TV Show review
Review basis: 1 season · through November 29, 2020
October 25, 2020 · 60 min · TV-MA · Ended
Woke Score
Lower is better
Review
The Undoing is a six-episode HBO miniseries that aired in 2020. It follows Grace Fraser, a Manhattan therapist, whose seemingly perfect life with her husband Jonathan and son collapses after Jonathan is accused of murdering a woman connected to their social circle. The story centers on betrayal, secrets, class differences between elite families and outsiders, and a high-stakes legal battle told through personal drama and thriller elements.
Breakdown
These are the editorial factors and ratings behind our score for The Undoing.
Woke representation / casting
Supporting roles feature actors of color in professional positions such as detective and lawyer that fit a diverse New York setting; Elena’s class-outsider status drives tension more than ethnicity, with no visible quotas or mismatches highlighted in marketing or reviews.
Woke political dialogue
Characters discuss wealth, privilege, and personal failings during the investigation and trial, but conversations stay grounded in individual motives rather than activist or ideological talking points.

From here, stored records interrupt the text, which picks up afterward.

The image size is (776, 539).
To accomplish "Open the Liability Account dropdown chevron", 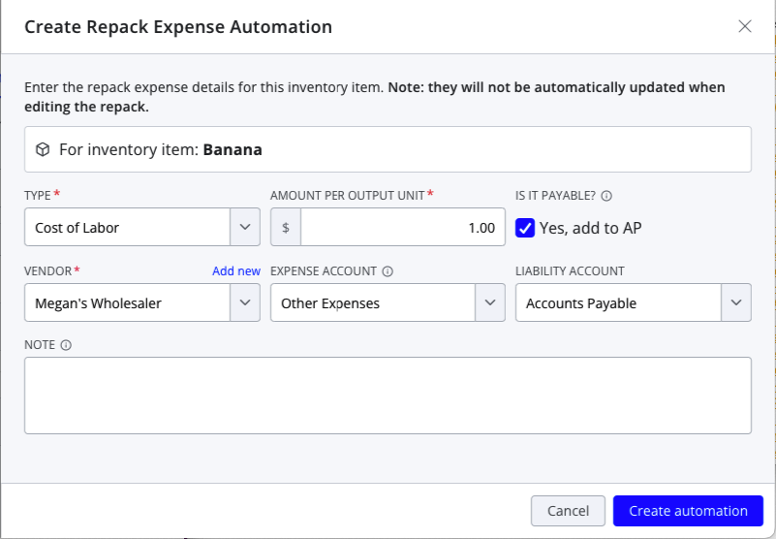I will [x=736, y=302].
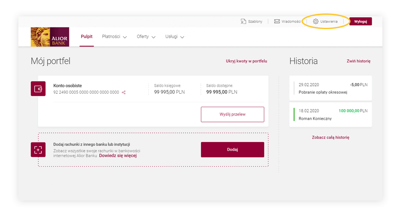Click the Alior Bank logo
Image resolution: width=404 pixels, height=221 pixels.
[x=50, y=37]
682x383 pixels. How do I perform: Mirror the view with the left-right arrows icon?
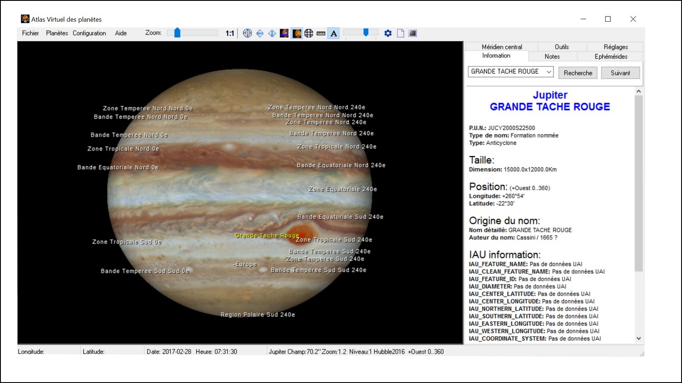click(272, 33)
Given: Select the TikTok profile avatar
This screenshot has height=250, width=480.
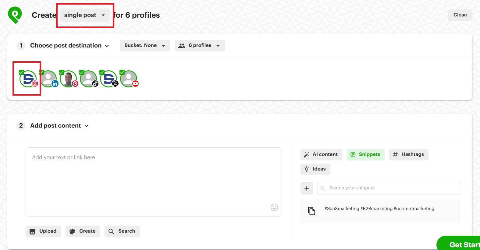Looking at the screenshot, I should [x=89, y=79].
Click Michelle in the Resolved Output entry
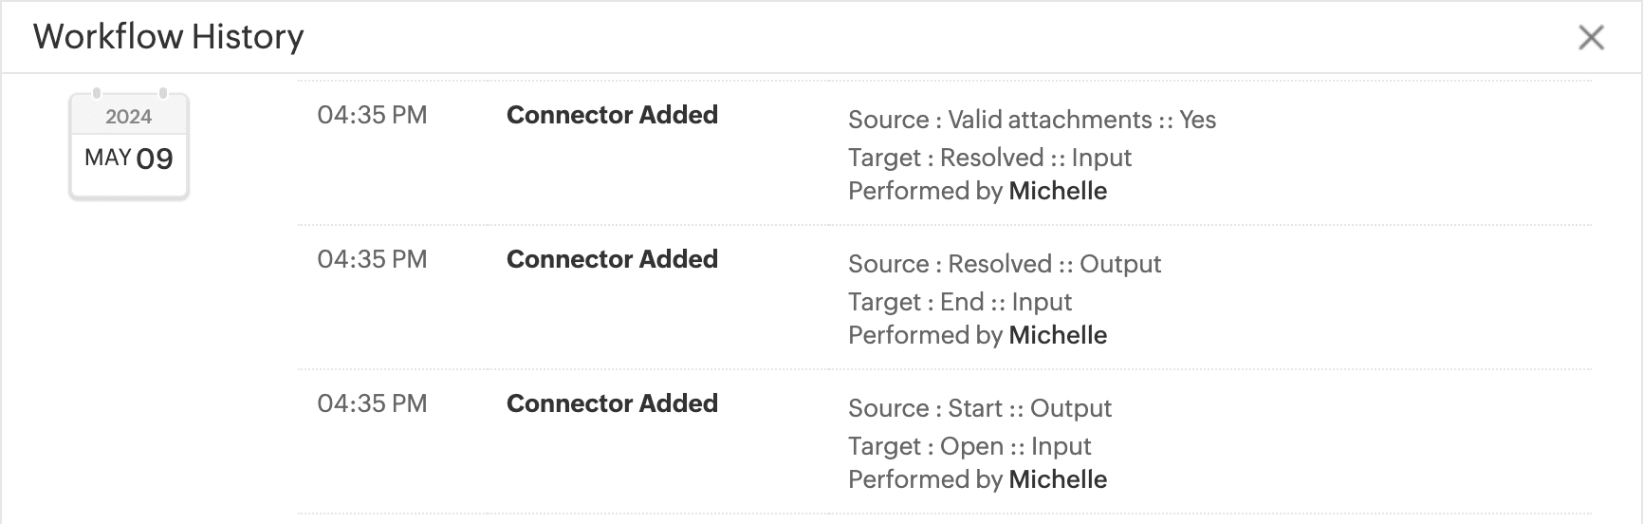This screenshot has height=524, width=1643. pos(1058,335)
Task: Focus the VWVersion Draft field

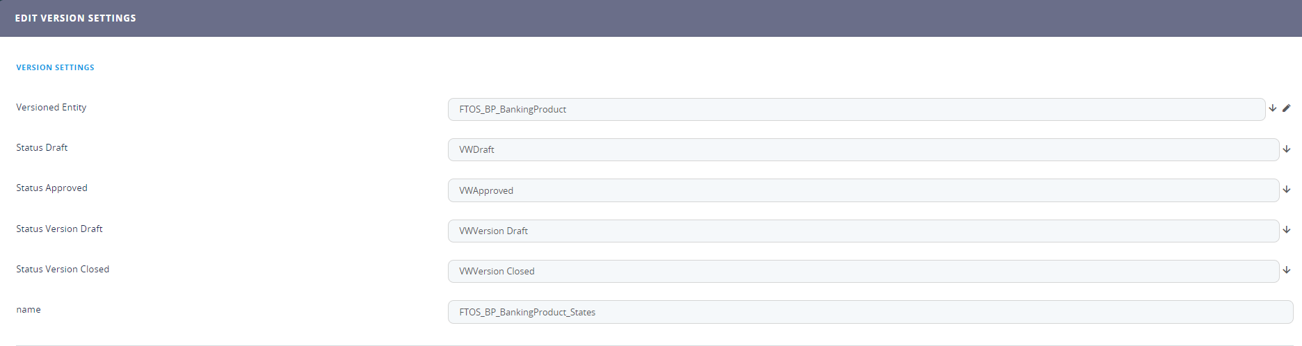Action: pyautogui.click(x=862, y=231)
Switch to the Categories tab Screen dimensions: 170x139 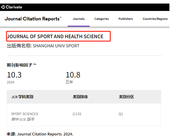click(x=102, y=19)
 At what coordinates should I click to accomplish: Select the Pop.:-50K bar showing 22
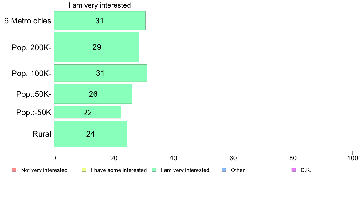coord(88,112)
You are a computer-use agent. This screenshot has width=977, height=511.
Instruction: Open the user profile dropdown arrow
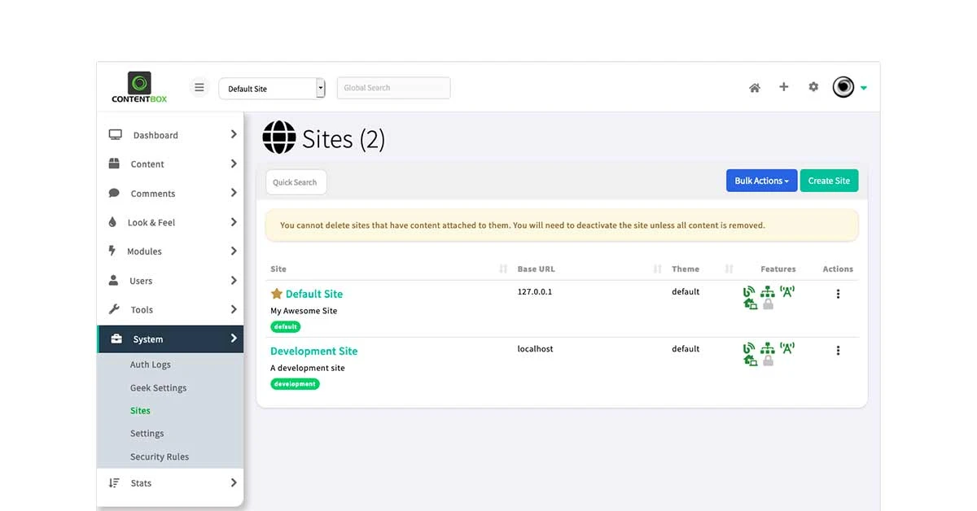click(864, 87)
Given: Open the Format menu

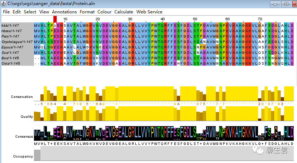Looking at the screenshot, I should 87,12.
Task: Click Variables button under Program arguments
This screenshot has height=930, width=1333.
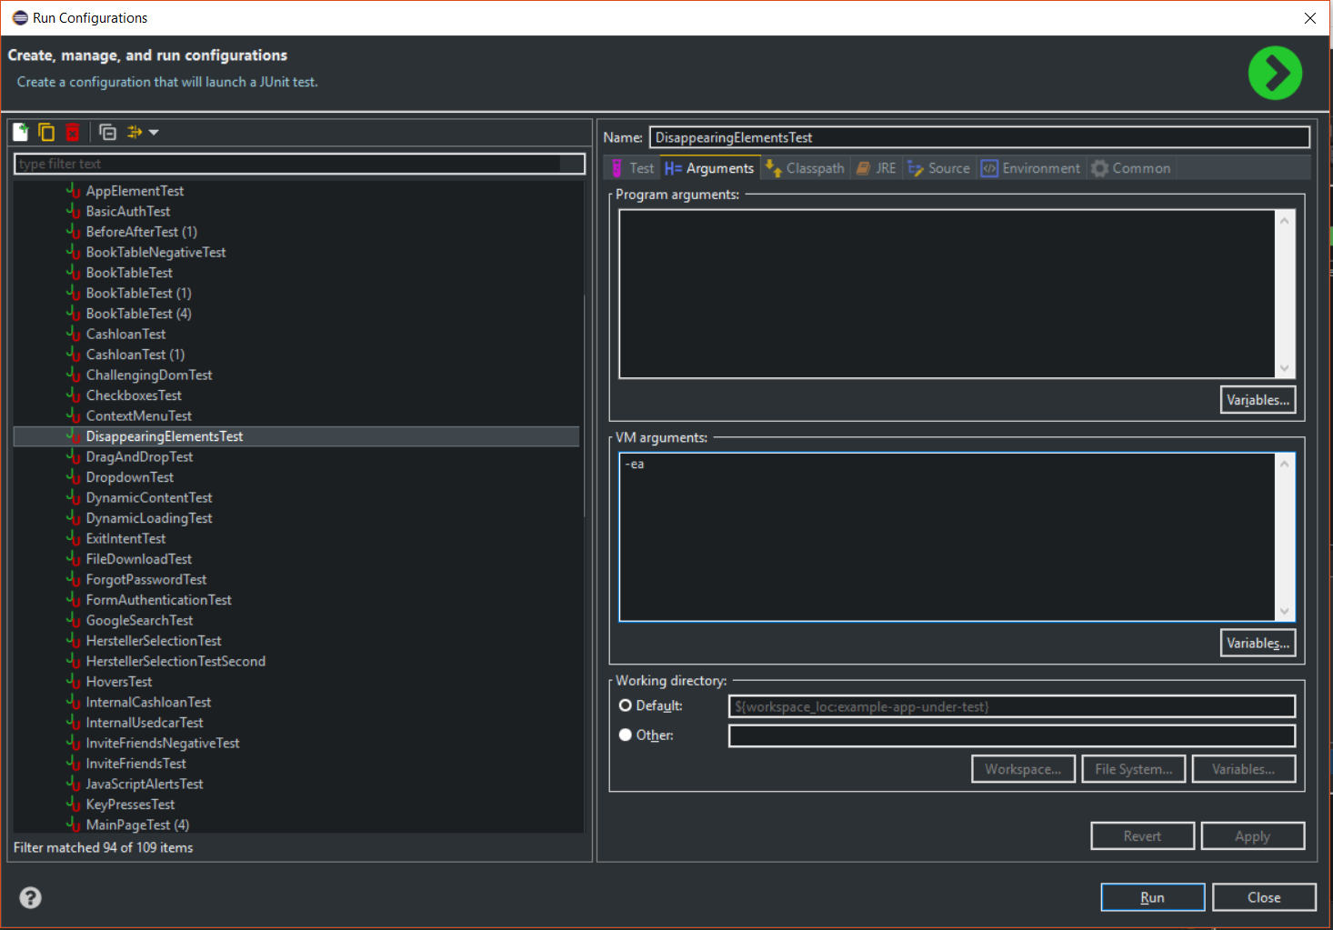Action: coord(1257,400)
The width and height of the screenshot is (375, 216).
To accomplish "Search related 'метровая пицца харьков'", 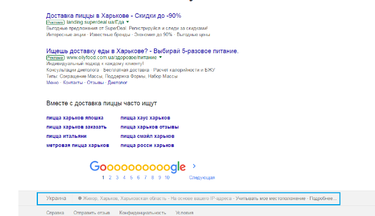I will [x=78, y=145].
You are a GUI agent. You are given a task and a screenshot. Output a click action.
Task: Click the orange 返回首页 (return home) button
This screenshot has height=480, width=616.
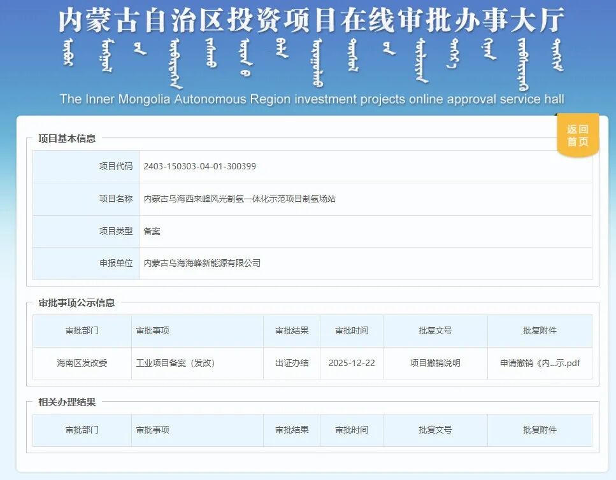577,134
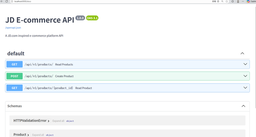Image resolution: width=256 pixels, height=137 pixels.
Task: Click the favorites star icon
Action: [x=227, y=1]
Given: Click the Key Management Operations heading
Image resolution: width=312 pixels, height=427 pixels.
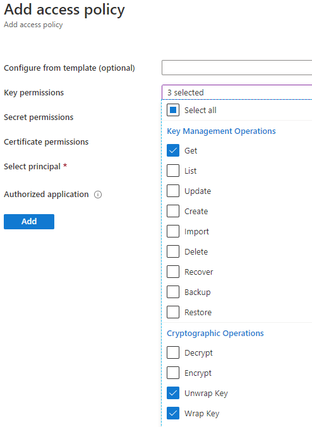Looking at the screenshot, I should (221, 131).
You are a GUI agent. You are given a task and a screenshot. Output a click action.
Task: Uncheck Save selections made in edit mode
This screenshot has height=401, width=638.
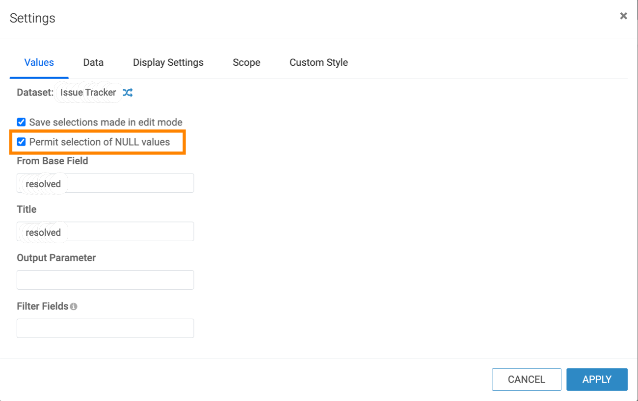click(x=22, y=122)
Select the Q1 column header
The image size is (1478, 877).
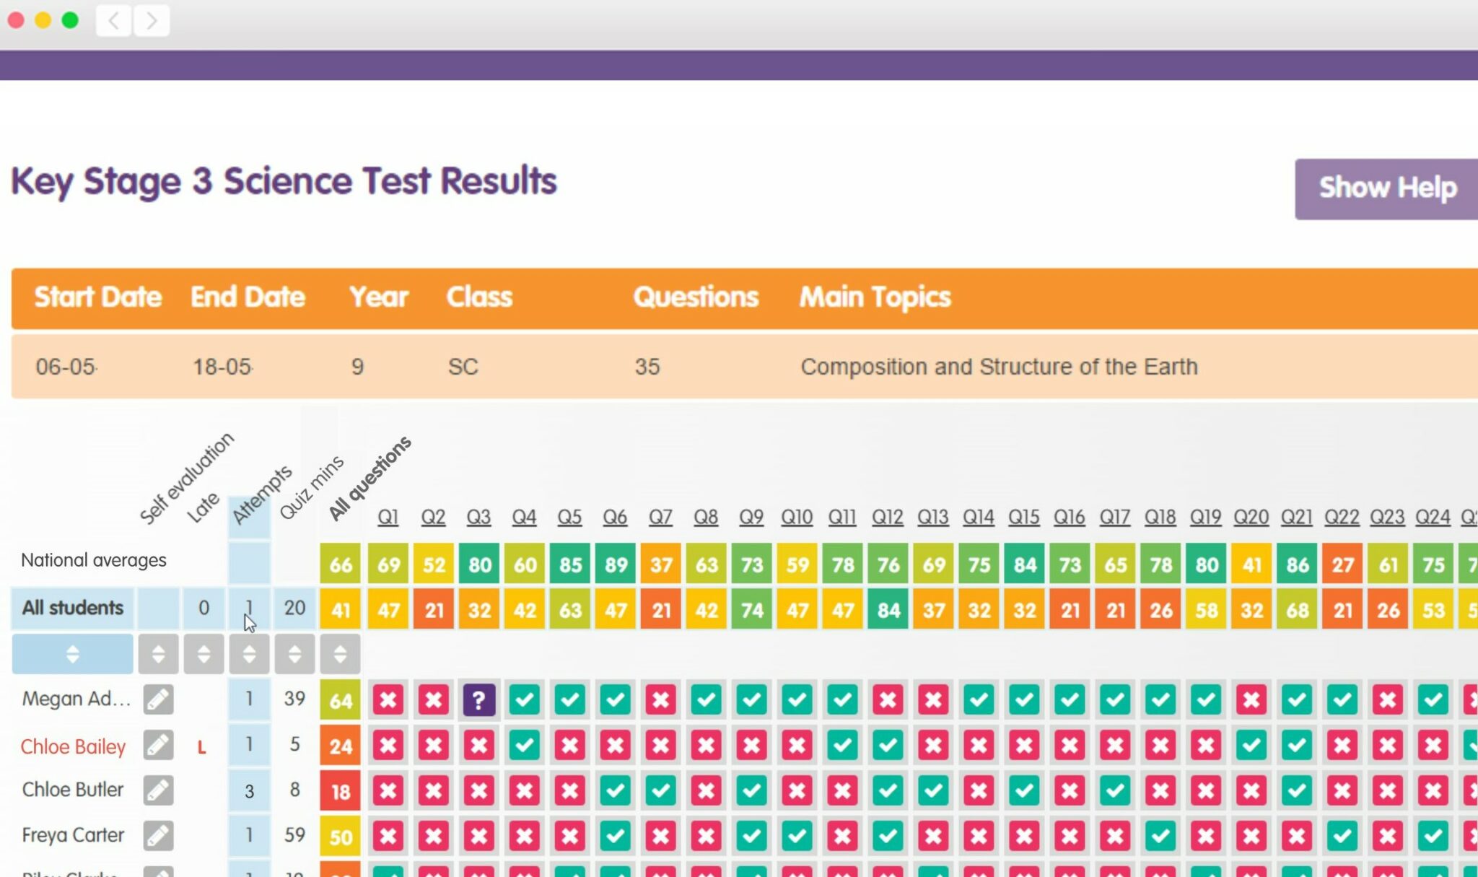tap(388, 516)
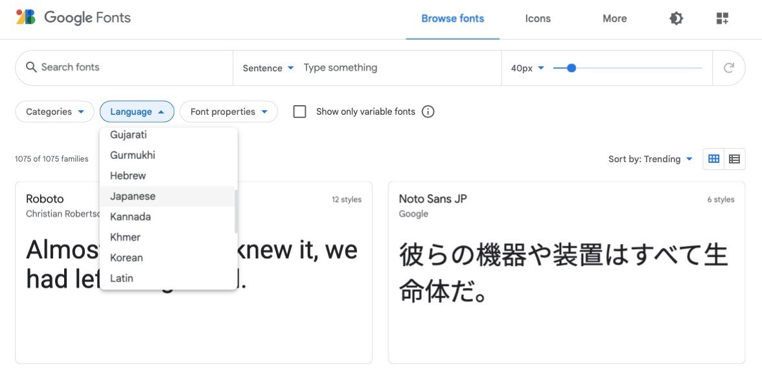Open the variable fonts info tooltip icon
Image resolution: width=762 pixels, height=375 pixels.
(x=428, y=111)
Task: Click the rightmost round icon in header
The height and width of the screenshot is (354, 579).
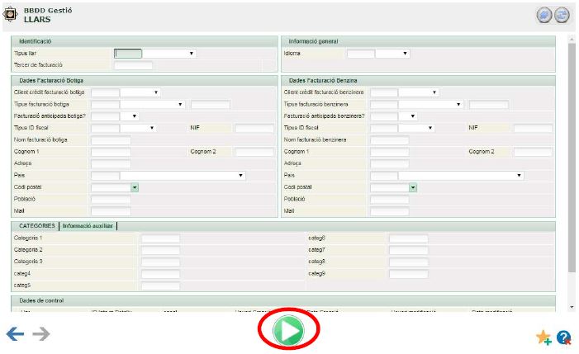Action: click(562, 16)
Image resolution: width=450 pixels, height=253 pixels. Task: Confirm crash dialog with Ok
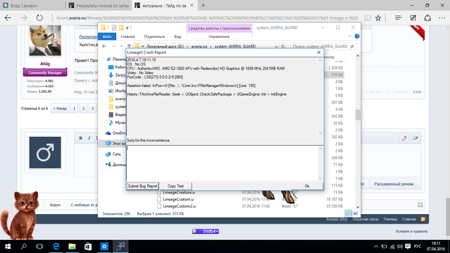point(307,186)
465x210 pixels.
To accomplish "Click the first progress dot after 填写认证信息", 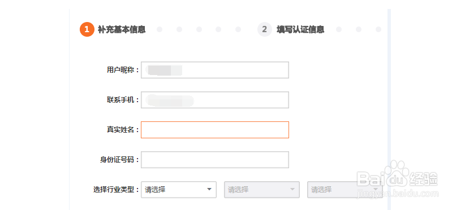I will click(x=339, y=29).
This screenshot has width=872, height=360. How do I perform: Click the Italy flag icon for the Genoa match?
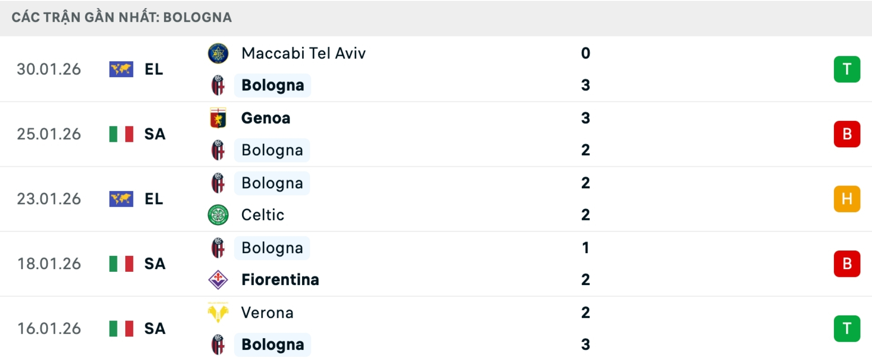pyautogui.click(x=121, y=134)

Identity-driven story themes
The central arcs involve marital infidelity, obsession, family trauma from a childhood accident, and courtroom strategy; class contrast and outsider status serve the mystery without turning into race, gender, or sexuality-focused messaging.
Western institutional / cultural critique
The story shows elite snobbery, legal procedures, and personal accountability in a wealthy family’s scandal, yet presents these as plot devices without reframing them through modern systemic oppression, toxic masculinity, or anti-traditional norms.
Woke character or canon changes
Not relevant; this is a contemporary original story adapted from a 2014 novel with only minor background adjustments.
Anti-woke backlash and complaints
No right-leaning or anti-identity-politics complaints appear in coverage or social discussion; reactions stayed limited to plot and character execution.
Creator track record context
David E. Kelley and Susanne Bier carry low activist profiles from prior work; Jean Hanff Korelitz’s novels examine liberal campus dynamics and social change with a critical rather than promotional lens.